Personal information
- Full name: Andrew Maloney
- Nationality: New Zealand
- Born: 2 June 1990 (age 36)

Sailing career
- Sport: Sailing
- Class: Finn

Medal record
Sailing
Representing New Zealand
World Championships
| Gold medal – first place | 2021 Porto, POR | Finn |
| Gold medal – first place | 2008 Auckland, NZL | Laser Radial |
| Bronze medal – third place | 2012 Newport, USA | Melges 32 |
| Bronze medal – third place | 2008 Boltenhagen, GER | Laser |
| Bronze medal – third place | 2006 Garda, ITA | Splash |
| Bronze medal – third place | 2005 Puck, POL | Splash |

= Andy Maloney =

New Zealand sailor (born 1990)

Andrew Maloney (born 2 June 1990) is a New Zealand professional sailor born on 2 June 1990.

==Sailing career==
From the Murrays Bay Sailing Club, he finished third in both the 2005 and 2006 World Championships in the Splash class.

He finished 13th in the 2011 ISAF Sailing World Championships in a Laser, he then finished third at the 2012 Laser World Championships. He also sailed for Oman Sail in the 2012 Extreme Sailing Series. At the 2013 America's Cup, Maloney was part of the New Zealand team that won the Youth America's Cup, sailing alongside Peter Burling, Blair Tuke and Guy Endean.

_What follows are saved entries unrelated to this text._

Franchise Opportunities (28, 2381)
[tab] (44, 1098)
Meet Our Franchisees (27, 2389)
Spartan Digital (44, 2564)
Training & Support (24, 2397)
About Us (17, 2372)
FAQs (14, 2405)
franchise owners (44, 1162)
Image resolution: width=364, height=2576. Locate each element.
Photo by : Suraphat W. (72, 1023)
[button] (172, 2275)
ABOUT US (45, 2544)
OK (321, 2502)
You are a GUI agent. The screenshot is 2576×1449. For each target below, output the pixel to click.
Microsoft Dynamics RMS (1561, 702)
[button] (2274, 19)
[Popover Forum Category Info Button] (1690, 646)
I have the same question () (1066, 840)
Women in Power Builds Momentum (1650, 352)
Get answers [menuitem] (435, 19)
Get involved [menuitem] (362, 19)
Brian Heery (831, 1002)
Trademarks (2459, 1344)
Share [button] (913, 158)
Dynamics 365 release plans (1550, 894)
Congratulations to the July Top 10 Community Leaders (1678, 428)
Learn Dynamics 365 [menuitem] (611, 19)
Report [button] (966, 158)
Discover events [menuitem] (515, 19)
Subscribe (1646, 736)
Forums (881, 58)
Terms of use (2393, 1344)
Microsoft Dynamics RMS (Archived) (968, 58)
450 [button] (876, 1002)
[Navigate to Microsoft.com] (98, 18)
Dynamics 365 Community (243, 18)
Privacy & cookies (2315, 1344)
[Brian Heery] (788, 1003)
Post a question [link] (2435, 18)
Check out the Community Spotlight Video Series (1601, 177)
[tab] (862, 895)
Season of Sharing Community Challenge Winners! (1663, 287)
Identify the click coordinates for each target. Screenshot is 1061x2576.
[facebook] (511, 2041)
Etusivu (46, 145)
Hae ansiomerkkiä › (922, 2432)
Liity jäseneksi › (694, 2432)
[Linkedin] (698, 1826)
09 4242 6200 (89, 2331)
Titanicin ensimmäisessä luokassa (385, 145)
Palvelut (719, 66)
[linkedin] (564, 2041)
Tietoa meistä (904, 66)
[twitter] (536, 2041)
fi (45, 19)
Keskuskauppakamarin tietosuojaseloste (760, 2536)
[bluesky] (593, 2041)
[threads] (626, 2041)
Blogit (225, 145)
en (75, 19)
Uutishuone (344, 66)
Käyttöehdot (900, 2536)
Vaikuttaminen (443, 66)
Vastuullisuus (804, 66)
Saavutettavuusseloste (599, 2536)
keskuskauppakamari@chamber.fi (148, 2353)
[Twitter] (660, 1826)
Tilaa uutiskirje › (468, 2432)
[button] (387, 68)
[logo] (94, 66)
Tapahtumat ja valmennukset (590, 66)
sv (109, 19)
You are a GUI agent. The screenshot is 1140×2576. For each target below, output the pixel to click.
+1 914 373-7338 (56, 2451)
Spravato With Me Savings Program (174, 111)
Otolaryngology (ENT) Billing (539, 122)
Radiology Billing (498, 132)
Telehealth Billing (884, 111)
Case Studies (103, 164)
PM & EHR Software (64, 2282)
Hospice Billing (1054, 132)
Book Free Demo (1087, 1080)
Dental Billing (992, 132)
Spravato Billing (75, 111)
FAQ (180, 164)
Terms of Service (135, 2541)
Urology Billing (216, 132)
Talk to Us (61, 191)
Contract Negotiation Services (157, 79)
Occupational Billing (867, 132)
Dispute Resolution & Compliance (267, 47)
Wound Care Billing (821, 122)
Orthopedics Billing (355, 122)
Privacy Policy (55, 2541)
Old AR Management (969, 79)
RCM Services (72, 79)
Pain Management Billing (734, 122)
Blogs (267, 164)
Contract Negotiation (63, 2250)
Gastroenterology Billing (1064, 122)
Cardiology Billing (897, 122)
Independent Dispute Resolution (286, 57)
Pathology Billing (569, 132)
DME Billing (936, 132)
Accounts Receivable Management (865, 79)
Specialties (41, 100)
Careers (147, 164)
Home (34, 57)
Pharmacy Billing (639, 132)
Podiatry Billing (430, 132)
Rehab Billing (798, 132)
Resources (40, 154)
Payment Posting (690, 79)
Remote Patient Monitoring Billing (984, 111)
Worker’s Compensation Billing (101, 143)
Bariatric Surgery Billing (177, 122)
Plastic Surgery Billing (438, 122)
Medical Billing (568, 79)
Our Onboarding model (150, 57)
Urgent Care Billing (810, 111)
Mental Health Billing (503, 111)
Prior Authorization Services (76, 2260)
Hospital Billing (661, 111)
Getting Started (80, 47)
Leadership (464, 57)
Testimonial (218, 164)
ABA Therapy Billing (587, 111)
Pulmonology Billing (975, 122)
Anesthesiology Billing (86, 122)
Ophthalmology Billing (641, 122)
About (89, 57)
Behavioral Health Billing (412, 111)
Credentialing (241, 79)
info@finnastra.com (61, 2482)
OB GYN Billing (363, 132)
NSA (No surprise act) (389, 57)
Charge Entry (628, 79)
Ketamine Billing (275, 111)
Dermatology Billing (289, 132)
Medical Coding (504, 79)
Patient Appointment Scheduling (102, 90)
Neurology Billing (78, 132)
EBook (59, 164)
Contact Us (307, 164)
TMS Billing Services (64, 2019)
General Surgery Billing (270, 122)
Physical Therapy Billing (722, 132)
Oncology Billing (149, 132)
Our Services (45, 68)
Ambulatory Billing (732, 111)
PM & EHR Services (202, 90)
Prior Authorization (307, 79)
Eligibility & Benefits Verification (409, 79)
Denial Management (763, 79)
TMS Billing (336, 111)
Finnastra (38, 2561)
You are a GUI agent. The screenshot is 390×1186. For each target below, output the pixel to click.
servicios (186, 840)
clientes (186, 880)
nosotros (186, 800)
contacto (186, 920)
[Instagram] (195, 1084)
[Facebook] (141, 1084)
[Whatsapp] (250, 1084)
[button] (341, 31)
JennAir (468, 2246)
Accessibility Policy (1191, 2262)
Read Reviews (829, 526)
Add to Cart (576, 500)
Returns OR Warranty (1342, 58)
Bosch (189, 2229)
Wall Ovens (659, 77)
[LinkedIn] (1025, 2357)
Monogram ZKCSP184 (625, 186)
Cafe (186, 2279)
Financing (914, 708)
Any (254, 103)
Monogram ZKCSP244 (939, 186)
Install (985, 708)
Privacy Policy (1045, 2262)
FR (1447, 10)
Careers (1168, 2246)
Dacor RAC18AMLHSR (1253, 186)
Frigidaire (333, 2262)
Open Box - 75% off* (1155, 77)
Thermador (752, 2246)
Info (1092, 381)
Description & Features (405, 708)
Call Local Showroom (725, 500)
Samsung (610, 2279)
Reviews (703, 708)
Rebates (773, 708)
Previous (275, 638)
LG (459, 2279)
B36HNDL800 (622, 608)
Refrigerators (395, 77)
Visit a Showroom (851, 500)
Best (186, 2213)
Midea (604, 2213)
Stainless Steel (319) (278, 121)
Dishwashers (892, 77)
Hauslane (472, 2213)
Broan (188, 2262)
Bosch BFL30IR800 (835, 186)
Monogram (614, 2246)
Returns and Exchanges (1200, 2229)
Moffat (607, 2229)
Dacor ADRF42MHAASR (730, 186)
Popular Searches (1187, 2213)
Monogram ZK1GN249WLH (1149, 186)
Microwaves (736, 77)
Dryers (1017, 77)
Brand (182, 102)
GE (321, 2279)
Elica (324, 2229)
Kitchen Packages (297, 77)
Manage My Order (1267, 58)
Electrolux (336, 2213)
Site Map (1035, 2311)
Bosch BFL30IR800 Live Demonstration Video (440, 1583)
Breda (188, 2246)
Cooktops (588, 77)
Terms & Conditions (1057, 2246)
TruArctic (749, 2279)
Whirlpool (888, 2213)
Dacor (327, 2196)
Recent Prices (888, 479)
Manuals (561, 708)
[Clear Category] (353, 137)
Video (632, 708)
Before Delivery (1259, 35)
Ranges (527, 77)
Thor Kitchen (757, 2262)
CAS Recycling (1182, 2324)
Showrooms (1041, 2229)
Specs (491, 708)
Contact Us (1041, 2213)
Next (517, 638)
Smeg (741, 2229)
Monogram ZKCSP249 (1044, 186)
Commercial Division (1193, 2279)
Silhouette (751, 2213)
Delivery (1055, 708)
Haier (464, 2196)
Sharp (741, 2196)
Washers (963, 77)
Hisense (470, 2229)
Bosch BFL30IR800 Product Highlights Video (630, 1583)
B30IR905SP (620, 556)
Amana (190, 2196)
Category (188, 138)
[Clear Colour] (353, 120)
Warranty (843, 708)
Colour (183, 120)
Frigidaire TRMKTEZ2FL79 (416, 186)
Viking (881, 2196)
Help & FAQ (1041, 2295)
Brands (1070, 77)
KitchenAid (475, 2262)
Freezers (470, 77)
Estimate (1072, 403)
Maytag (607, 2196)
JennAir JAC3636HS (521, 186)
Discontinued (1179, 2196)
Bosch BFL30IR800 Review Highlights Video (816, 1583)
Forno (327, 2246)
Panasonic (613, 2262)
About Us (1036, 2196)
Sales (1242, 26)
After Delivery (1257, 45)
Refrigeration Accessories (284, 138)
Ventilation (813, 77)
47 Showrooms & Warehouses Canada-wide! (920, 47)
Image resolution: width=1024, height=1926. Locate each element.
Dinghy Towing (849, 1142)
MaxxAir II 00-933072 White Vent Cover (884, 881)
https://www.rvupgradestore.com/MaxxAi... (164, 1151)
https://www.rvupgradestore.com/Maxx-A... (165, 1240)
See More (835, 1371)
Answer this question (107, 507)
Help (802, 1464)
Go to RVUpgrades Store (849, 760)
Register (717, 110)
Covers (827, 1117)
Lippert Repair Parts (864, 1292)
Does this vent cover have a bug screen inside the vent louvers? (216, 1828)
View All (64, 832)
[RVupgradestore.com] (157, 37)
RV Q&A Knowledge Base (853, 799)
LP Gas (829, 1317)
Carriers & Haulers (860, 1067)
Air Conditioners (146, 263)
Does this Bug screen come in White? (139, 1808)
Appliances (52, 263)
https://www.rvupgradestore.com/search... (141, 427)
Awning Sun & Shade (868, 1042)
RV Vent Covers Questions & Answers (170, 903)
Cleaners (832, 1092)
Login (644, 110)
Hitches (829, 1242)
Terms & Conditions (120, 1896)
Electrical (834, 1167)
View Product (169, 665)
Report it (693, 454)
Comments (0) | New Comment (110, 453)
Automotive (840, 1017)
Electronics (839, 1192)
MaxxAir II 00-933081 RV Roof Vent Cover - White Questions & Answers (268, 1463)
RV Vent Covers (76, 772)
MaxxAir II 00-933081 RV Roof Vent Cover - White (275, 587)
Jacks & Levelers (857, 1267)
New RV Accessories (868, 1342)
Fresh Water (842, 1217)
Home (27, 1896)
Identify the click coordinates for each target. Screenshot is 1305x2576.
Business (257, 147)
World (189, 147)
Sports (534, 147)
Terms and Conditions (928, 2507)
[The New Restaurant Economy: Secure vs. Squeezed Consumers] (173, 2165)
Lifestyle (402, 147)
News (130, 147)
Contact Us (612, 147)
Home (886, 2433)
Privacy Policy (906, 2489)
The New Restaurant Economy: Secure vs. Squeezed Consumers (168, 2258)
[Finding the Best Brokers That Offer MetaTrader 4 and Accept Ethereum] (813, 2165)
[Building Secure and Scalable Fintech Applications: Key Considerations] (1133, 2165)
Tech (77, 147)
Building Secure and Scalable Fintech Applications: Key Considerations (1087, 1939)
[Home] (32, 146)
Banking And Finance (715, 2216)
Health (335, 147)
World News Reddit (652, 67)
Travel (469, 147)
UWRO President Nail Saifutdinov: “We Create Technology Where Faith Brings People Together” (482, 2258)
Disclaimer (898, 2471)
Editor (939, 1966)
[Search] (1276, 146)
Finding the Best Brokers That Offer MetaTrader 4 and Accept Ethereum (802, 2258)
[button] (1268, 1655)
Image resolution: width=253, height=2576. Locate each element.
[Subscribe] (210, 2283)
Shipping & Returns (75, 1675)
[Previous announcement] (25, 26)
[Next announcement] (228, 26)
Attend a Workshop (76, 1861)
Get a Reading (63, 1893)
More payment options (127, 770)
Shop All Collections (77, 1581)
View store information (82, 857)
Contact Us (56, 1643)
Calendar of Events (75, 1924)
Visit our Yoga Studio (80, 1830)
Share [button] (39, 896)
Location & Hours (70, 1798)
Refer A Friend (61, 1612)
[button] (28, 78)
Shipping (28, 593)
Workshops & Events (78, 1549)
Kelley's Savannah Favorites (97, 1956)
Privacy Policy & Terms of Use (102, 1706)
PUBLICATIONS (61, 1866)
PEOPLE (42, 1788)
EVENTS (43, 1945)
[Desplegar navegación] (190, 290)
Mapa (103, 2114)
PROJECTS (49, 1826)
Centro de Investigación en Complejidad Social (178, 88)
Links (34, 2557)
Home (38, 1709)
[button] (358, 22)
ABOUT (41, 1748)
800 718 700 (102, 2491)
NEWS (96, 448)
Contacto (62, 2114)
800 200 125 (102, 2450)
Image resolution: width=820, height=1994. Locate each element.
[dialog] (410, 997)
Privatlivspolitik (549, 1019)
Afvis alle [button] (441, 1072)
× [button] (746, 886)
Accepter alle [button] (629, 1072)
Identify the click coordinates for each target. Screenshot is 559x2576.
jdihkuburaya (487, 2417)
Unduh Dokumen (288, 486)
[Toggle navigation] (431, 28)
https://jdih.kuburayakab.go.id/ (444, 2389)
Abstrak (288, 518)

He attempted to qualify for the 2016 Summer Olympics in the Laser class, but missed out on a spot in the New Zealand Olympic team to eventual bronze medallist, Sam Meech. His sister, Alex Maloney, is a professional sailor who won Silver at the 2016 Summer Olympics in a 49erFX with Sam Meech's sister, Molly.

Maloney joined Team New Zealand in November 2016. He added 10 kg in muscle to bulk up for a grinding role on the boat. The role turned out to be as a "cyclor", after Team New Zealand decided to install pedal powered grinders. Maloney was part of the crew that won the 2017 America's Cup.